Tot hier en nu verder – Erik de Vlieger3 min read

Erik de Vlieger werd rijk in het bedrijf met zijn vader (industriële naaimachines) en investeerde zijn vermogen in uiteenlopende bedrijfstakken, die steeds kapitaalintensiever en diverser werden, zoals scheepswerven, vastgoed, projectontwikkeling, media en een vliegmaatschappij.

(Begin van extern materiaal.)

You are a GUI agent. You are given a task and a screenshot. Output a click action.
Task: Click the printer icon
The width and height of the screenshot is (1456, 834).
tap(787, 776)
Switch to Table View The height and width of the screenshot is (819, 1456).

Dat hij toch niet de Nederlandse Richard Branson werd, kwam mede doordat hij in 2004 werd meegesleurd in justitiële onderzoeken naar praktijken van Willem Holleeder en de vermoorde Willem Endstra. Het Openbaar Ministerie verdacht De Vlieger ervan dat hij een Amsterdams café door afpersing had verworven. De Vlieger heeft altijd ontkend en na slepende rechtszaken werd hij in 2011 vrijgesproken.

De aanleiding voor deze autobiografie is het gevecht om eerherstel dat Erik de Vlieger tot op de dag van vandaag voert. De Vlieger is een knokker met een uitgesproken mening, die hij tegenwoordig onder meer op Twitter ventileert. Daarbij blijkt hij te beschikken over een dosis gezond verstand en humor. Voor mij was dit alles de aanleiding om dit boek te lezen.

Het is een soort Ik, Jan Cremer geworden, met veel visserslatijn. We lezen hoe De Vlieger op jonge leeftijd seks had met zwoele negerinnen in het buitenland en hoe menige ‘brave borst’ die al dertig jaar in het vak zat, verbluft toekeek als De Vlieger achteloos weer een kunststukje uitvoerde. Hij ging zaken doen in Engeland en binnen drie maanden was hij dé dominante partij in het land. Ook de sprong in de wereld van het vastgoed was uiteraard een succesverhaal.

Tandenknarsend keken de institutionele en grote ontwikkelaars in hun grijze pakken toe bij onze verrassende opmars. We overtraden de wet niet, we waren populair, we kwamen ons woord na. We deden wat we wilden en zeiden wat we dachten. We waren gelukkig.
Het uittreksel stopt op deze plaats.